- **Dataset records**:
* * * * * * *
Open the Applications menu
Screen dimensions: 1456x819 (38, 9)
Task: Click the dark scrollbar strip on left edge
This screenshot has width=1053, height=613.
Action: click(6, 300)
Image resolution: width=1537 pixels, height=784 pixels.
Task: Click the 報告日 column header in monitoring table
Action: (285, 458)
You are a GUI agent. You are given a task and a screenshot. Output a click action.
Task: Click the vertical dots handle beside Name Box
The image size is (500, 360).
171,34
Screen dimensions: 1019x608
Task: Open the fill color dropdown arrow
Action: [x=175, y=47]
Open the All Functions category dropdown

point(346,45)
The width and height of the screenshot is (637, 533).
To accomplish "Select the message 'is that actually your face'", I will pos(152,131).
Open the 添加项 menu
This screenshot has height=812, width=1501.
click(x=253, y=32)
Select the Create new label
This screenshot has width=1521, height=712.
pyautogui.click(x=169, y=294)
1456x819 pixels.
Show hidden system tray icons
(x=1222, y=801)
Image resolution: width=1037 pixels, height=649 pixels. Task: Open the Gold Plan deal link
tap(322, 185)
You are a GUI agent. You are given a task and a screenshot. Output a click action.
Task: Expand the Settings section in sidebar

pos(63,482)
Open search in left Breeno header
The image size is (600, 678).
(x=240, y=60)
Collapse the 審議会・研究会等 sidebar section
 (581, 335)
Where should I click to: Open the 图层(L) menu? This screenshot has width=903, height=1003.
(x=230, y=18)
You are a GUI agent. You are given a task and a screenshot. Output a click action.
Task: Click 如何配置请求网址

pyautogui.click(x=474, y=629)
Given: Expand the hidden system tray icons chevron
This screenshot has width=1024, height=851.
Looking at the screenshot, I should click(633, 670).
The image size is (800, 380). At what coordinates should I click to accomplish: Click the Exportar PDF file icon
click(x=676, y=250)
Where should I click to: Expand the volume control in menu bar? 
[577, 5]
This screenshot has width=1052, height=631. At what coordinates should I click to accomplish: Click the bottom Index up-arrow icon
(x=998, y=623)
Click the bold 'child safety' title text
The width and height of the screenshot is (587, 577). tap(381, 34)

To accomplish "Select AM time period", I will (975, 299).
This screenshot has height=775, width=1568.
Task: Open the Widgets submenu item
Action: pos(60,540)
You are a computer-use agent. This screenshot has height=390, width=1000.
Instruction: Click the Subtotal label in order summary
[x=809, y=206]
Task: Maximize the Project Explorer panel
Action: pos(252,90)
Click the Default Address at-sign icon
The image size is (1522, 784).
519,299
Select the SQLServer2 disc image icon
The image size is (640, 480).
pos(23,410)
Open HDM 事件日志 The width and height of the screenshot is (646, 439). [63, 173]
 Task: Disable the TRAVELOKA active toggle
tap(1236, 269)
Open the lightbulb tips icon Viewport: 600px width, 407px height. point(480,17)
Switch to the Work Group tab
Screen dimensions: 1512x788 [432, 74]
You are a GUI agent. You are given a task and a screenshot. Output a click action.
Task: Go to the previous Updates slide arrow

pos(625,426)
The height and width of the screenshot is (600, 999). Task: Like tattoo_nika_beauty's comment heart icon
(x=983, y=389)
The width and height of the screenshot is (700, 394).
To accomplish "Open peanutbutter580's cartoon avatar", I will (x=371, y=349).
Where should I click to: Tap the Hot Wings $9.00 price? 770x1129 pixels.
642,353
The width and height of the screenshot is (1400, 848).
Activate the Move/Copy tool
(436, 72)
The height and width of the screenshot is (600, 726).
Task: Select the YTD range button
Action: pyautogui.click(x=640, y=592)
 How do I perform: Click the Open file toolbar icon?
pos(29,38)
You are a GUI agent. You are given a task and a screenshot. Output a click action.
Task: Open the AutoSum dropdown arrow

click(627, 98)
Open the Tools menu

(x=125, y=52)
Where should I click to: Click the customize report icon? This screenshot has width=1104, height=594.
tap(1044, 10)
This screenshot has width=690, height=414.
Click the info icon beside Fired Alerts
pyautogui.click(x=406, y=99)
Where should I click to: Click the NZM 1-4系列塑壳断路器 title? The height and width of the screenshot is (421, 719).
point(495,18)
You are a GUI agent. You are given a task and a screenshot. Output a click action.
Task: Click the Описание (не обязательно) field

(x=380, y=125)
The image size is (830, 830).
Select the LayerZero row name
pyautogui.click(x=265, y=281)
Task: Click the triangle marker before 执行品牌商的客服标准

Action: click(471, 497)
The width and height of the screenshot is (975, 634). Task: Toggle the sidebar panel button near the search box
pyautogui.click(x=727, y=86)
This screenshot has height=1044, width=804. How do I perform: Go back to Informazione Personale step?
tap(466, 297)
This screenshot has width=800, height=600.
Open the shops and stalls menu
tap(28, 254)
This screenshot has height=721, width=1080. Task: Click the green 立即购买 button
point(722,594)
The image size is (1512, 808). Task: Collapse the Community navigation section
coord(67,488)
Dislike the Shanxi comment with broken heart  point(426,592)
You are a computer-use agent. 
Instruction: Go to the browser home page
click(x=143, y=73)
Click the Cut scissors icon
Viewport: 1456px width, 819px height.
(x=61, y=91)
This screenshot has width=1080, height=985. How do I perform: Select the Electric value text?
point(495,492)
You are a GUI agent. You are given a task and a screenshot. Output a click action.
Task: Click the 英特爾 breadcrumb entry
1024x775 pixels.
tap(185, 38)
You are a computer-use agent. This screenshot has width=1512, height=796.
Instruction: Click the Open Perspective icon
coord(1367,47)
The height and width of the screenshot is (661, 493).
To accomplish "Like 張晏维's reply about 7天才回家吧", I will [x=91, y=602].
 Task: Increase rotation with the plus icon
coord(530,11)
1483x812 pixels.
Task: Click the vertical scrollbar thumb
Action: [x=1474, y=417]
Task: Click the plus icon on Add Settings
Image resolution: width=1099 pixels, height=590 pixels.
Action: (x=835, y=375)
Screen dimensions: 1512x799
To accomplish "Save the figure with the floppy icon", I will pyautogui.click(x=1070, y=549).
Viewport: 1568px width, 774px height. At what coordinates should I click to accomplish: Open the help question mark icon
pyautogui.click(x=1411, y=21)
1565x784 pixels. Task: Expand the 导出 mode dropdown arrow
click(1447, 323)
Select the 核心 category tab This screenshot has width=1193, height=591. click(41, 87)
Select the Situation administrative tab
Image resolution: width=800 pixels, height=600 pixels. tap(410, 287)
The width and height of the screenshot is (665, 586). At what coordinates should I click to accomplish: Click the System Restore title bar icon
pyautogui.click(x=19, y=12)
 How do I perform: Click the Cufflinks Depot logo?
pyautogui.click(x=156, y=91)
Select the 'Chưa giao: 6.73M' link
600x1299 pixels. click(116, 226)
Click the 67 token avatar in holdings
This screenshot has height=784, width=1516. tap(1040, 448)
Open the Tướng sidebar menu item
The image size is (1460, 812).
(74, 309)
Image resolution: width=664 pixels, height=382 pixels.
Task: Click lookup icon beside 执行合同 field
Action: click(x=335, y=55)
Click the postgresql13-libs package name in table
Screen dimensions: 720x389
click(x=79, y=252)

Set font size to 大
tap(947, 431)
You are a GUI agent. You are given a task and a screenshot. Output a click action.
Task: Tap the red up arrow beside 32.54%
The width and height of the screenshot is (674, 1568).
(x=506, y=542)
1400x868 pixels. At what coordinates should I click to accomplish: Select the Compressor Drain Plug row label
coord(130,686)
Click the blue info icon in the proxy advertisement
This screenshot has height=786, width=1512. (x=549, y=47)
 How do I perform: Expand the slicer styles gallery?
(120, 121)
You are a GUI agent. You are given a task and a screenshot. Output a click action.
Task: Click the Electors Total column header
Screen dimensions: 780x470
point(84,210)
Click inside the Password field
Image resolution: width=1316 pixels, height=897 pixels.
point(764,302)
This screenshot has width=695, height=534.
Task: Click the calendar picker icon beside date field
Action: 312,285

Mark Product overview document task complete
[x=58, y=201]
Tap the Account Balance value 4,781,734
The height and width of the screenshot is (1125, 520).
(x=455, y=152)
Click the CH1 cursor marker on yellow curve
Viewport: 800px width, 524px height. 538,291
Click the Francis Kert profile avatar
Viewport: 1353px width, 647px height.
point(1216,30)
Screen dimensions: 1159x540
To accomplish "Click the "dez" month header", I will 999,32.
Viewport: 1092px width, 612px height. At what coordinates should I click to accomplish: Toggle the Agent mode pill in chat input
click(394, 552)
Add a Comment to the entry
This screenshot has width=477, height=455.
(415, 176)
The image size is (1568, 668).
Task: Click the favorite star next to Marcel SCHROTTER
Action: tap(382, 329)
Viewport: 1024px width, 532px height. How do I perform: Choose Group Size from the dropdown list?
* * * * * * *
- **Directions**:
Copy the items again, starting at the line that has "The height and width of the screenshot is (661, 493)." and ending after the line that has "Action: (x=835, y=375)". Swap "plus icon" for "add icon" and change nothing else.

- **Reply to the exercise**:
The height and width of the screenshot is (661, 493).
To accomplish "Like 張晏维's reply about 7天才回家吧", I will [x=91, y=602].
 Task: Increase rotation with the add icon
coord(530,11)
1483x812 pixels.
Task: Click the vertical scrollbar thumb
Action: [x=1474, y=417]
Task: Click the add icon on Add Settings
Image resolution: width=1099 pixels, height=590 pixels.
Action: (x=835, y=375)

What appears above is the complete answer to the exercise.